New Delhi: The government on Friday notified the much-anticipated Digital Personal Data Protection (DPDP) Rules, 2025, which will be rolled out in phases over the next 12–18 months.
The new rules are designed to give citizens greater control over their personal data, curb misuse, and strengthen online privacy.
While certain provisions take effect immediately, key requirements — including the registration and duties of consent managers, mandatory notices from data fiduciaries before processing personal data, and several other major compliance norms — will be phased in over the coming months.

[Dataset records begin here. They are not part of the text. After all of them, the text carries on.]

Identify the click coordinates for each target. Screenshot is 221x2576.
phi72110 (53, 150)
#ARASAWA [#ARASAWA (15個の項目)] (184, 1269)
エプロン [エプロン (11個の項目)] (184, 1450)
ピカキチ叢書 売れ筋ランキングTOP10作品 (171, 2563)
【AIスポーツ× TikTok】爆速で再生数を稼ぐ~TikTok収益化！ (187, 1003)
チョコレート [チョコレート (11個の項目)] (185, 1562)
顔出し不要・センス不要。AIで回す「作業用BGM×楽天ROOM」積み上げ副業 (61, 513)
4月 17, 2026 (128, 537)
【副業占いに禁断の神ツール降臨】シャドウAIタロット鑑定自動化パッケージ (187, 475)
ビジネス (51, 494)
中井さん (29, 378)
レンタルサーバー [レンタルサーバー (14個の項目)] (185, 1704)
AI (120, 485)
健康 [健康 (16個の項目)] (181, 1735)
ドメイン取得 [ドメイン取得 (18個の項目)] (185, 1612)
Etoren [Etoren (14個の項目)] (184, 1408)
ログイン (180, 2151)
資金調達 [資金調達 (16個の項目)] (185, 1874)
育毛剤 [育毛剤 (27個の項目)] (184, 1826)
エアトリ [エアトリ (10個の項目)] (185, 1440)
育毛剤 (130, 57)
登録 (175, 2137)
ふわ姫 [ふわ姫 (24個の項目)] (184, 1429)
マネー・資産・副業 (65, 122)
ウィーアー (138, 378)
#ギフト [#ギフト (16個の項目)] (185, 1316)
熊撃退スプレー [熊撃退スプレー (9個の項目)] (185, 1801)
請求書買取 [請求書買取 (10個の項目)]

Aimed at reducing spam calls and preventing unauthorised access to personal information, videos, and voice data, the rules mark a significant step in India’s digital privacy framework.

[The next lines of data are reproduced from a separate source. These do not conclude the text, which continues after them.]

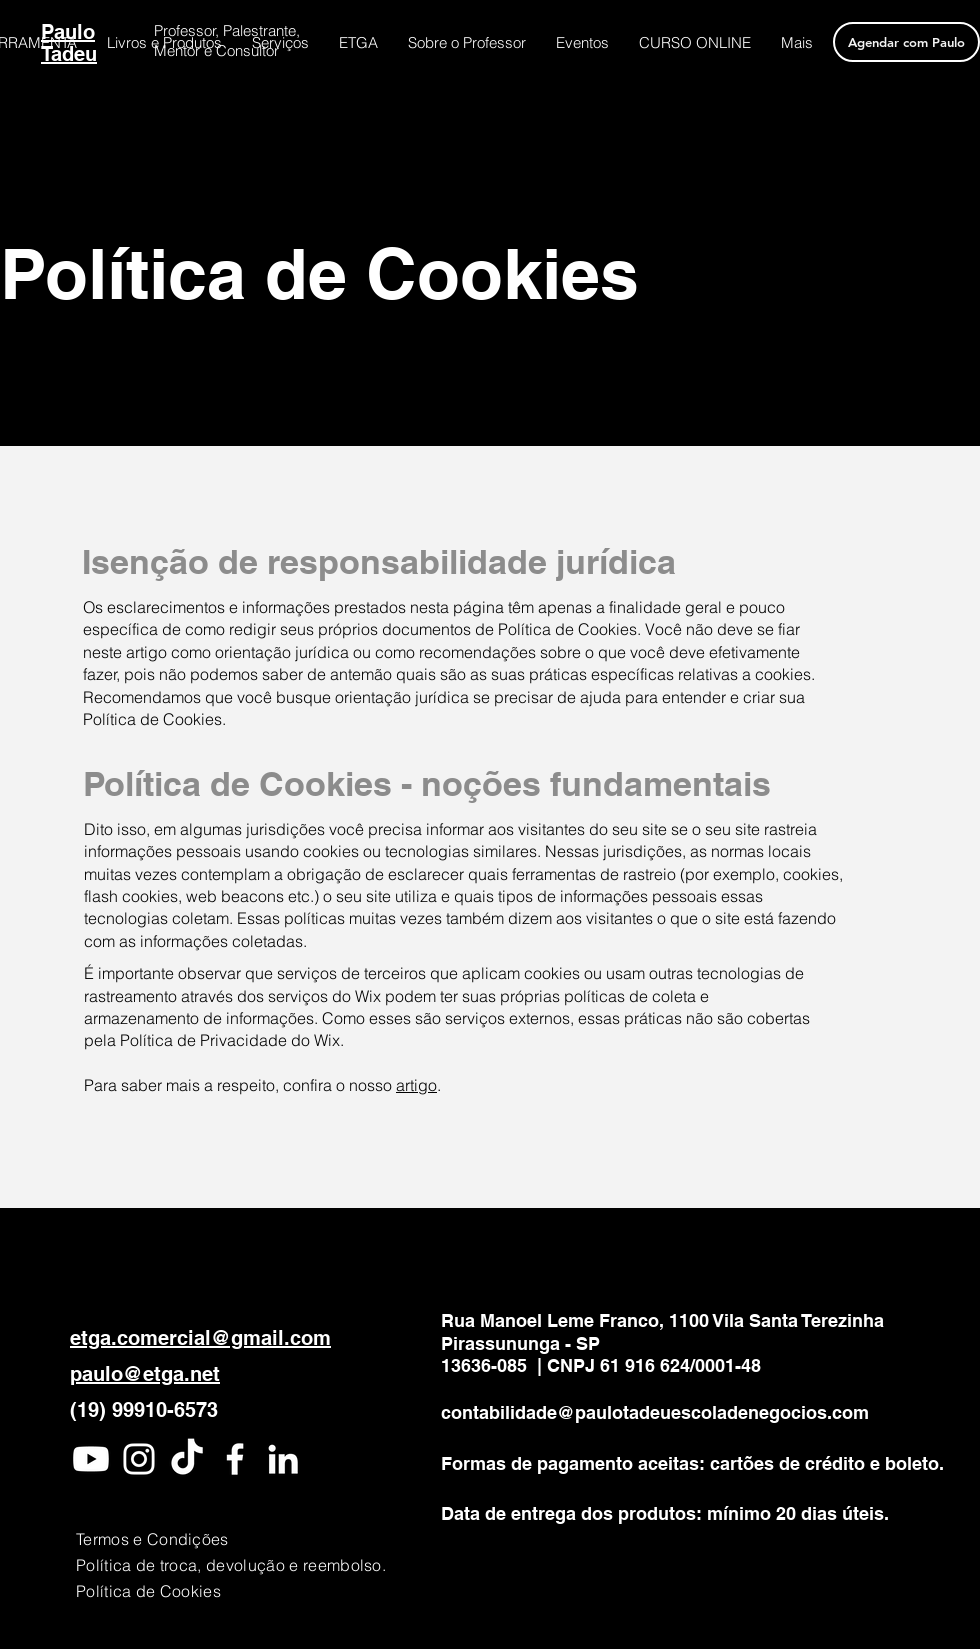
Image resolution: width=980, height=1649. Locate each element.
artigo (416, 1085)
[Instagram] (139, 1459)
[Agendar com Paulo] (906, 42)
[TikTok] (187, 1459)
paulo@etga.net (145, 1374)
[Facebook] (235, 1459)
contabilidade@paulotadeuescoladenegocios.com (655, 1412)
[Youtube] (91, 1459)
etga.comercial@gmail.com (200, 1338)
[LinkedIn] (283, 1459)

Citing its powers under Section 40 of the Digital Personal Data Protection Act, 2023, the government formally notified the DPDP Rules, 2025. The framework also outlines the establishment of a Data Protection Board, which will impose penalties according to the severity of violations specified under the DPDP Act.
The Act allows penalties of up to ₹250 per breach for data fiduciaries, with a graded system in place to safeguard small businesses.
The notification comes eight years after the Supreme Court’s landmark judgment on August 24, 2017, declaring the Right to Privacy a Fundamental Right.
Along with granting citizens the right to protect their personal data, the rules also place certain responsibilities on them — such as not suppressing information while applying for government IDs or documents, avoiding false or frivolous complaints, and providing verifiable details when seeking correction or deletion of data.
The DPDP Rules empower citizens to take action if their phone numbers are leaked or used for unauthorised calls. Authorities will be able to investigate and trace the source of such leaks, enabling penalties against violators.
Certain exemptions apply, including cases involving enforcement of legal rights, court orders, crime-related investigations, cross-border contracts or consent, loan default assessments, and government-approved exemptions for specific data fiduciaries — including start-ups — for the purpose of implementing schemes, research, or innovation.